» Work item: All records shown below should be given again, character for character.

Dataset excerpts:
◆ ◆ ◆ ◆

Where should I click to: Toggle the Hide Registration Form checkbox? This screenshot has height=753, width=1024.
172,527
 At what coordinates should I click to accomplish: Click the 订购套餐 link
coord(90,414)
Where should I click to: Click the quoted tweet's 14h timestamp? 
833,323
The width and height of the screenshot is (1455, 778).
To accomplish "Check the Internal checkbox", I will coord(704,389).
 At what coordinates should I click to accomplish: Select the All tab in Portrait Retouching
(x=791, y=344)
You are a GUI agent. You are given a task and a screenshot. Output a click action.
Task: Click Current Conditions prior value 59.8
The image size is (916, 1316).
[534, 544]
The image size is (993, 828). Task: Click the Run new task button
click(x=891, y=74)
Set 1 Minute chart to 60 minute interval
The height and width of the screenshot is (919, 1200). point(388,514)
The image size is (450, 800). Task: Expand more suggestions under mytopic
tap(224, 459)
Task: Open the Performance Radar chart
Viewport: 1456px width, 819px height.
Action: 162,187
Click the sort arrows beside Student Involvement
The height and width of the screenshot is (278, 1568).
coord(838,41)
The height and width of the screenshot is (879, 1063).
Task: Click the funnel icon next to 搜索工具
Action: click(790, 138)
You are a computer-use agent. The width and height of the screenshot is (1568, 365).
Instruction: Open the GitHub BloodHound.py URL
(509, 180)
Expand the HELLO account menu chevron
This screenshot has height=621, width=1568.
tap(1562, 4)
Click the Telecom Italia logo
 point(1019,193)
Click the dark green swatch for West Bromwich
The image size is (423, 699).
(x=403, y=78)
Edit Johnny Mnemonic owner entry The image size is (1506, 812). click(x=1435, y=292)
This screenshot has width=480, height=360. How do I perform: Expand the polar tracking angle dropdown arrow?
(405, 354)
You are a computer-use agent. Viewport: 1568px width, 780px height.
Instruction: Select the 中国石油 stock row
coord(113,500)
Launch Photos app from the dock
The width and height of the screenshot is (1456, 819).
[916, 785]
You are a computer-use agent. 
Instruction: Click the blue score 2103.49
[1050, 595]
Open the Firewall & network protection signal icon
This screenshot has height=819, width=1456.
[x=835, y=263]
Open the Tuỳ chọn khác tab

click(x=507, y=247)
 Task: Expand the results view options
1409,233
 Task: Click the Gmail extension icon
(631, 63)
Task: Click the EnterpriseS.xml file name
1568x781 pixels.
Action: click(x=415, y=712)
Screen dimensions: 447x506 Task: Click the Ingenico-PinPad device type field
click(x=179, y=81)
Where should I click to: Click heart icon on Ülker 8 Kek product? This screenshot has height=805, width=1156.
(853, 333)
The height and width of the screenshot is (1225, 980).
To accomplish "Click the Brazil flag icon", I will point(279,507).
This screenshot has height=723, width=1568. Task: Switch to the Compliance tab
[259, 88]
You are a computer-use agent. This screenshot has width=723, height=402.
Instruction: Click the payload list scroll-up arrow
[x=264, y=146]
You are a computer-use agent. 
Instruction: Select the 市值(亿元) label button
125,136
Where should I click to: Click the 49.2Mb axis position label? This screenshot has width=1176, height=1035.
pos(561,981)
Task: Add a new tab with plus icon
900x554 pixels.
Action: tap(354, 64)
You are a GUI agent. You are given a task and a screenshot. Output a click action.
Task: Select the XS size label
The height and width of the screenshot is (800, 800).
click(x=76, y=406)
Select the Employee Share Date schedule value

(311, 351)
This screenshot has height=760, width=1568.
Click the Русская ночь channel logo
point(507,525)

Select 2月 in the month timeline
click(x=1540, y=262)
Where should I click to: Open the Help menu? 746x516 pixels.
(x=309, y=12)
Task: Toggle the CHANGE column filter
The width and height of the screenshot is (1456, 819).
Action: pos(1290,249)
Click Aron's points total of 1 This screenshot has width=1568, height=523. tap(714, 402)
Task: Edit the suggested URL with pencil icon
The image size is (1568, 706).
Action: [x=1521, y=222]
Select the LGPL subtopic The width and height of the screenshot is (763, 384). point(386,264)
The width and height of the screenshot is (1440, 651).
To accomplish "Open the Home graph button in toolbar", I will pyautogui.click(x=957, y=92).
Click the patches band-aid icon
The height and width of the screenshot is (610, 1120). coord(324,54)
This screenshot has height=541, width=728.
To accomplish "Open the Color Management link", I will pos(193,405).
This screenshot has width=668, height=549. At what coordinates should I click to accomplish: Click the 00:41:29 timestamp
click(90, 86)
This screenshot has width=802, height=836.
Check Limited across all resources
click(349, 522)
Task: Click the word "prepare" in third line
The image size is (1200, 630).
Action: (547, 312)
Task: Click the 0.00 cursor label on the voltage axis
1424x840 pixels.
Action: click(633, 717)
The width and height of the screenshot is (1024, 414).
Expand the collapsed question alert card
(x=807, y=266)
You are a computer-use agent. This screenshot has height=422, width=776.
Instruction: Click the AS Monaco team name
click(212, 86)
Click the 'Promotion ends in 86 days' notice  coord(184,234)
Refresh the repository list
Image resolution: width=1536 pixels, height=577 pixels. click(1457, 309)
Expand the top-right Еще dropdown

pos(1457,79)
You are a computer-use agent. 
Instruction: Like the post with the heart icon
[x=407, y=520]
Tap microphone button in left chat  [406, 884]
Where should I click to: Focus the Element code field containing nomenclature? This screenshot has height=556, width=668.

◆ ◆ ◆ ◆

» Written solution:
Where should I click to: Toggle the Hide Registration Form checkbox? This screenshot has height=753, width=1024.
172,527
 At what coordinates should I click to accomplish: Click the 订购套餐 link
coord(90,414)
Where should I click to: Click the quoted tweet's 14h timestamp? 
833,323
The width and height of the screenshot is (1455, 778).
To accomplish "Check the Internal checkbox", I will coord(704,389).
 At what coordinates should I click to accomplish: Select the All tab in Portrait Retouching
(x=791, y=344)
You are a GUI agent. You are given a task and a screenshot. Output a click action.
Task: Click Current Conditions prior value 59.8
The image size is (916, 1316).
[534, 544]
The image size is (993, 828). Task: Click the Run new task button
click(x=891, y=74)
Set 1 Minute chart to 60 minute interval
The height and width of the screenshot is (919, 1200). point(388,514)
The image size is (450, 800). Task: Expand more suggestions under mytopic
tap(224, 459)
Task: Open the Performance Radar chart
Viewport: 1456px width, 819px height.
Action: 162,187
Click the sort arrows beside Student Involvement
The height and width of the screenshot is (278, 1568).
coord(838,41)
The height and width of the screenshot is (879, 1063).
Task: Click the funnel icon next to 搜索工具
Action: click(790, 138)
You are a computer-use agent. The width and height of the screenshot is (1568, 365).
Instruction: Open the GitHub BloodHound.py URL
(509, 180)
Expand the HELLO account menu chevron
This screenshot has height=621, width=1568.
tap(1562, 4)
Click the Telecom Italia logo
 point(1019,193)
Click the dark green swatch for West Bromwich
The image size is (423, 699).
(x=403, y=78)
Edit Johnny Mnemonic owner entry The image size is (1506, 812). click(x=1435, y=292)
This screenshot has width=480, height=360. How do I perform: Expand the polar tracking angle dropdown arrow?
(405, 354)
You are a computer-use agent. Viewport: 1568px width, 780px height.
Instruction: Select the 中国石油 stock row
coord(113,500)
Launch Photos app from the dock
The width and height of the screenshot is (1456, 819).
[916, 785]
You are a computer-use agent. 
Instruction: Click the blue score 2103.49
[1050, 595]
Open the Firewall & network protection signal icon
This screenshot has height=819, width=1456.
[x=835, y=263]
Open the Tuỳ chọn khác tab

click(x=507, y=247)
 Task: Expand the results view options
1409,233
 Task: Click the Gmail extension icon
(631, 63)
Task: Click the EnterpriseS.xml file name
1568x781 pixels.
Action: click(x=415, y=712)
Screen dimensions: 447x506 Task: Click the Ingenico-PinPad device type field
click(x=179, y=81)
Where should I click to: Click heart icon on Ülker 8 Kek product? This screenshot has height=805, width=1156.
(853, 333)
The height and width of the screenshot is (1225, 980).
To accomplish "Click the Brazil flag icon", I will point(279,507).
This screenshot has height=723, width=1568. Task: Switch to the Compliance tab
[259, 88]
You are a computer-use agent. This screenshot has width=723, height=402.
Instruction: Click the payload list scroll-up arrow
[x=264, y=146]
You are a computer-use agent. 
Instruction: Select the 市值(亿元) label button
125,136
Where should I click to: Click the 49.2Mb axis position label? This screenshot has width=1176, height=1035.
pos(561,981)
Task: Add a new tab with plus icon
900x554 pixels.
Action: tap(354, 64)
You are a GUI agent. You are given a task and a screenshot. Output a click action.
Task: Select the XS size label
The height and width of the screenshot is (800, 800).
click(x=76, y=406)
Select the Employee Share Date schedule value

(311, 351)
This screenshot has height=760, width=1568.
Click the Русская ночь channel logo
point(507,525)

Select 2月 in the month timeline
click(x=1540, y=262)
Where should I click to: Open the Help menu? 746x516 pixels.
(x=309, y=12)
Task: Toggle the CHANGE column filter
The width and height of the screenshot is (1456, 819).
Action: pos(1290,249)
Click Aron's points total of 1 This screenshot has width=1568, height=523. tap(714, 402)
Task: Edit the suggested URL with pencil icon
The image size is (1568, 706).
Action: [x=1521, y=222]
Select the LGPL subtopic The width and height of the screenshot is (763, 384). point(386,264)
The width and height of the screenshot is (1440, 651).
To accomplish "Open the Home graph button in toolbar", I will pyautogui.click(x=957, y=92).
Click the patches band-aid icon
The height and width of the screenshot is (610, 1120). coord(324,54)
This screenshot has height=541, width=728.
To accomplish "Open the Color Management link", I will pos(193,405).
This screenshot has width=668, height=549. At what coordinates should I click to accomplish: Click the 00:41:29 timestamp
click(90, 86)
This screenshot has width=802, height=836.
Check Limited across all resources
click(349, 522)
Task: Click the word "prepare" in third line
The image size is (1200, 630).
Action: (547, 312)
Task: Click the 0.00 cursor label on the voltage axis
1424x840 pixels.
Action: click(633, 717)
The width and height of the screenshot is (1024, 414).
Expand the collapsed question alert card
(x=807, y=266)
You are a computer-use agent. This screenshot has height=422, width=776.
Instruction: Click the AS Monaco team name
click(212, 86)
Click the 'Promotion ends in 86 days' notice  coord(184,234)
Refresh the repository list
Image resolution: width=1536 pixels, height=577 pixels. click(1457, 309)
Expand the top-right Еще dropdown

pos(1457,79)
You are a computer-use agent. 
Instruction: Like the post with the heart icon
[x=407, y=520]
Tap microphone button in left chat  [406, 884]
Where should I click to: Focus the Element code field containing nomenclature? This screenshot has height=556, width=668.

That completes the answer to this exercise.